6. Genomics tools applied to dog cancers

The Scientist

One in five U.S. households adopted a new pet during the COVID-19 pandemic, and research has shown that people are increasingly willing to shell out more money for their pets’ medical needs. “Pet owners are just much more open to specialty care and to advanced diagnostics,” veterinary oncologist Andi Flory tells The Scientist. “And they’re treating their pets very much like family and have come to expect the same level of healthcare for their pets [that] they do for themselves.” Several companies have released diagnostic tools that use genomic data to flag more than 40 types of canine cancer and to develop personalised treatments. But unlike tests developed for human use, tests for animals don’t require regulatory approval. One in four dogs will be diagnosed with cancer in their lifetime; not all are ultimately fatal, but the diagnosis can prompt owners to pay large sums, often out of pocket, only to find that there are few treatments available.

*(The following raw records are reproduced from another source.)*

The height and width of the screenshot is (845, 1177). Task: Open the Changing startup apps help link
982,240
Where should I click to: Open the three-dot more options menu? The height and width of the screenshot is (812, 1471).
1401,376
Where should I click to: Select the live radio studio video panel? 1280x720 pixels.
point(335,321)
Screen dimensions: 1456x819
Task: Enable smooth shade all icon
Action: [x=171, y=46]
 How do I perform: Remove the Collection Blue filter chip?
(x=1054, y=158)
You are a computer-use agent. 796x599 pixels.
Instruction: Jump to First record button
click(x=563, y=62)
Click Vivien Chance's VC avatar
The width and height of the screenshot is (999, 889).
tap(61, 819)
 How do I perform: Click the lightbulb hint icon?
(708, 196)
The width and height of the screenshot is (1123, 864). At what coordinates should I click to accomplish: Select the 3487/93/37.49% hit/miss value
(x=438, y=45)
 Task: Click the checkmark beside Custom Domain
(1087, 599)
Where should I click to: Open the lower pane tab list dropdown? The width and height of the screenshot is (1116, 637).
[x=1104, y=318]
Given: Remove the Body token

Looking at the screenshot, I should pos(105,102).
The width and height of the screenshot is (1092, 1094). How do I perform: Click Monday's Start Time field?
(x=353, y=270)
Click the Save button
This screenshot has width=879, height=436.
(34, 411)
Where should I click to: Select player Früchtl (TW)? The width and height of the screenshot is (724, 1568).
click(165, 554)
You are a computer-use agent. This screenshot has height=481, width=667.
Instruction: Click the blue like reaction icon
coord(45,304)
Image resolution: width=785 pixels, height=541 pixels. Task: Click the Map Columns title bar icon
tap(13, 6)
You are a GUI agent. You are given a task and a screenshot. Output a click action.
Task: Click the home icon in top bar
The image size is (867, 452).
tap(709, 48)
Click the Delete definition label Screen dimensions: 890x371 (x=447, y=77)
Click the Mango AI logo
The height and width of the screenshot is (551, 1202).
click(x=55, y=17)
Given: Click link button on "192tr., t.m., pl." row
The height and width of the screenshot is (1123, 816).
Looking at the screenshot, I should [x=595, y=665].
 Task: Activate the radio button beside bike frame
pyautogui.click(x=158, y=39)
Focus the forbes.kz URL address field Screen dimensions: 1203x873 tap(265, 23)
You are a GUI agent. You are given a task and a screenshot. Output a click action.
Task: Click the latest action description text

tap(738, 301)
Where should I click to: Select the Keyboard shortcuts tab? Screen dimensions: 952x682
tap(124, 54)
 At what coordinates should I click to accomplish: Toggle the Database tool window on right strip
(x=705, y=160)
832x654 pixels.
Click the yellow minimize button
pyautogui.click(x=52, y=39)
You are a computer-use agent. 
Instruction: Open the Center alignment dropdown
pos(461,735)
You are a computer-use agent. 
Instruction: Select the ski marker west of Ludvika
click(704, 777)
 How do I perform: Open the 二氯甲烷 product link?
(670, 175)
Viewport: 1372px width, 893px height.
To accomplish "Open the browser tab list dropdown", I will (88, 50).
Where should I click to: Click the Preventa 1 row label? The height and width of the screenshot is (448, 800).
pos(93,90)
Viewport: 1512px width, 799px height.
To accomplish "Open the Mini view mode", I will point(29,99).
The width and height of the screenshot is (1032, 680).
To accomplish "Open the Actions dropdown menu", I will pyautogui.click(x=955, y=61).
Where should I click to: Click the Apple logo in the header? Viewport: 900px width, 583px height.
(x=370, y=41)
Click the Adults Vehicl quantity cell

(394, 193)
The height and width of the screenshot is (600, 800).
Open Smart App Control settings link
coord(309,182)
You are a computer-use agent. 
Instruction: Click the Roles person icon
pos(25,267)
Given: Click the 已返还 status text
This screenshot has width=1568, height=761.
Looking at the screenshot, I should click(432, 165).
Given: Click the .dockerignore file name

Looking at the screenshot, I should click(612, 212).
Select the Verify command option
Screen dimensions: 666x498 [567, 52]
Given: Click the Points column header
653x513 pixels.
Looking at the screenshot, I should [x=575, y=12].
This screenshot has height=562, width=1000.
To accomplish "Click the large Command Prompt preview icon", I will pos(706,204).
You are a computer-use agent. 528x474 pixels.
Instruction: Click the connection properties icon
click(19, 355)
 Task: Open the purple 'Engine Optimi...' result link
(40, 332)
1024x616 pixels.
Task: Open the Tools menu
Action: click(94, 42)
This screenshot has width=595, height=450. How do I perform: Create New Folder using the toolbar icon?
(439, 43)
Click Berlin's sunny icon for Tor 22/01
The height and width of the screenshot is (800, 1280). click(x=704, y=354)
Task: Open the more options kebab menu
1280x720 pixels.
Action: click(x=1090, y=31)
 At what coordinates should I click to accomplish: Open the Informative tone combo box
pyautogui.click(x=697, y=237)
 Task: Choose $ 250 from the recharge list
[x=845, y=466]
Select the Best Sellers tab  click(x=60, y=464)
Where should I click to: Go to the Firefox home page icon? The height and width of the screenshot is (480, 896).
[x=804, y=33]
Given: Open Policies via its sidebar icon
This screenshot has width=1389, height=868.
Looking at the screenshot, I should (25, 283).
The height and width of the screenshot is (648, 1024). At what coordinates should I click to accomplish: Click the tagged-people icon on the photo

To develop better tools and therapies, companies are building out databases to better characterise the genetic variation in dog populations.

7. An immunologist championed COVID-19 vaccines even after they exacerbated his cancer

The Atlantic

Michael Goldman rolled up his sleeve for his COVID-19 booster in September 2021, shortly after receiving a diagnosis of lymphoma. An immunologist himself, Goldman knew that chemotherapy would soon leave him immunocompromised, and he wanted to do everything he could to protect himself. Three weeks later, however, his cancer had spread dramatically and both Goldman and his brother, a nuclear medicine specialist, suspected that the booster had exacerbated the disease. As he convalesced at home, Goldman pored over the scientific literature and ultimately teased apart what he suspected had happened to him, findings he published in a paper in late 2021. The booster appeared to have done what it was meant to—supercharging his helper T-cells cells to confront the virus—but in his case, these cells had gone overboard, causing his cancer to spread out of control. Goldman told The Atlantic that he “remains adamant that COVID-19 vaccines are necessary and useful for the vast majority of people.” But he now advocates for scientists to collect more rigorous data on side effects—even those, as in his case, that are extremely rare.